## Exercise goal
Within the records below is a range that opens at the line with "Select the Внешние каналы tree item" and closes at the line with "This screenshot has height=743, width=732.". Return that range word for word, both ends included, and only that range.

## Extracted records
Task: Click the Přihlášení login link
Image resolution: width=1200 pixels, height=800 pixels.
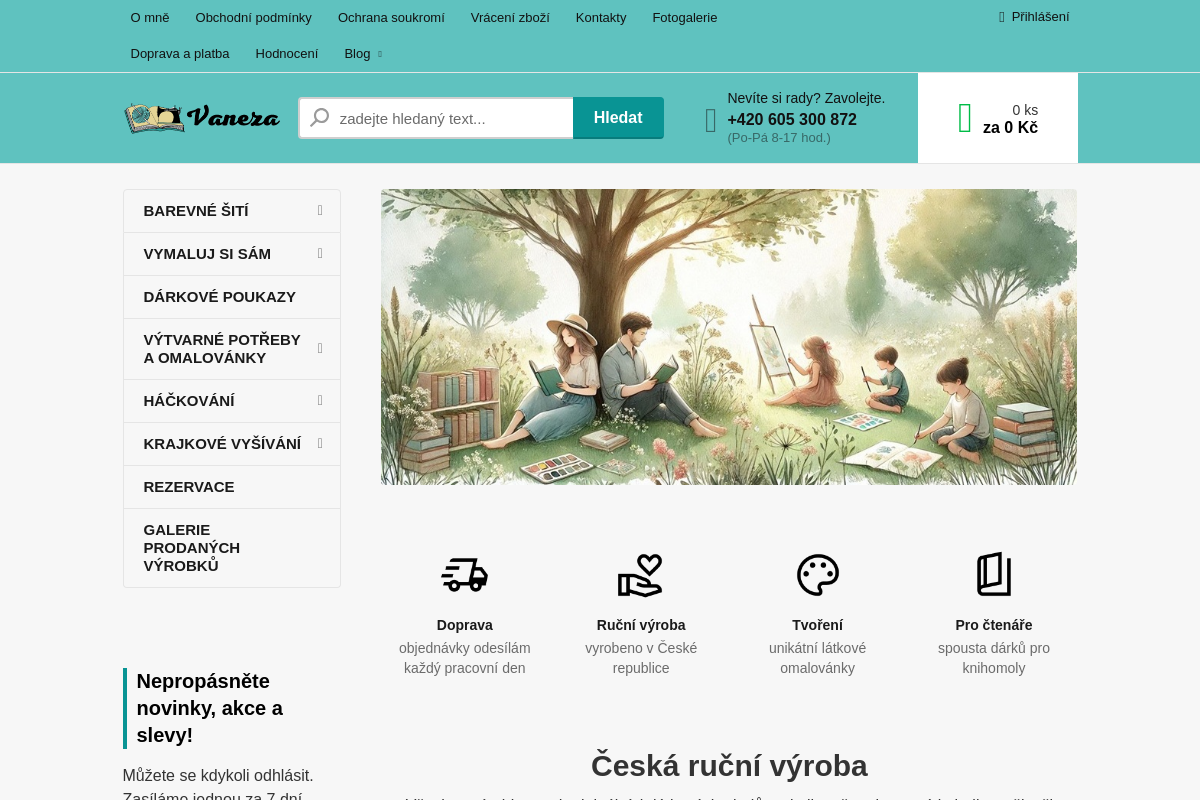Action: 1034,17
...
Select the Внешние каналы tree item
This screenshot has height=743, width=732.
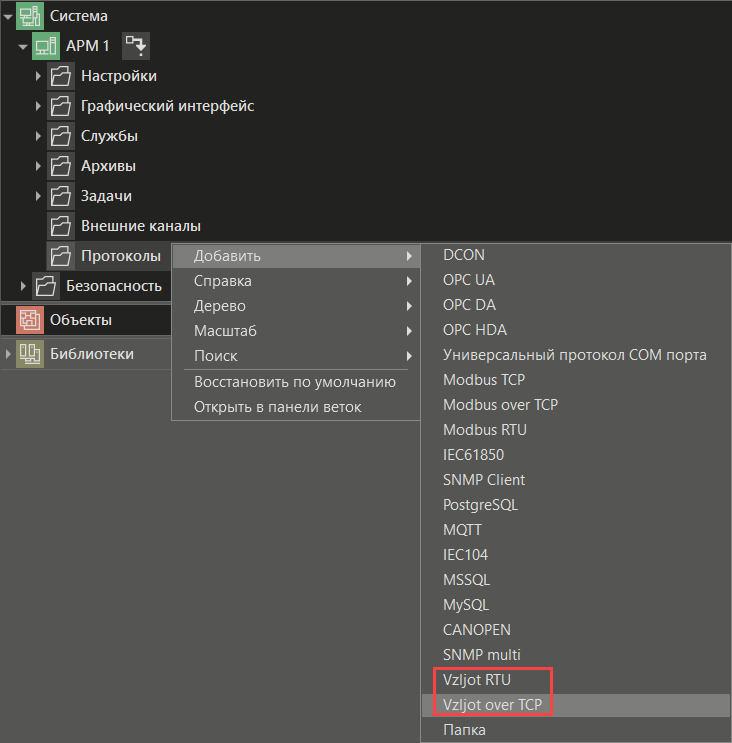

## Output of the task
Select the Внешние каналы tree item
This screenshot has height=743, width=732.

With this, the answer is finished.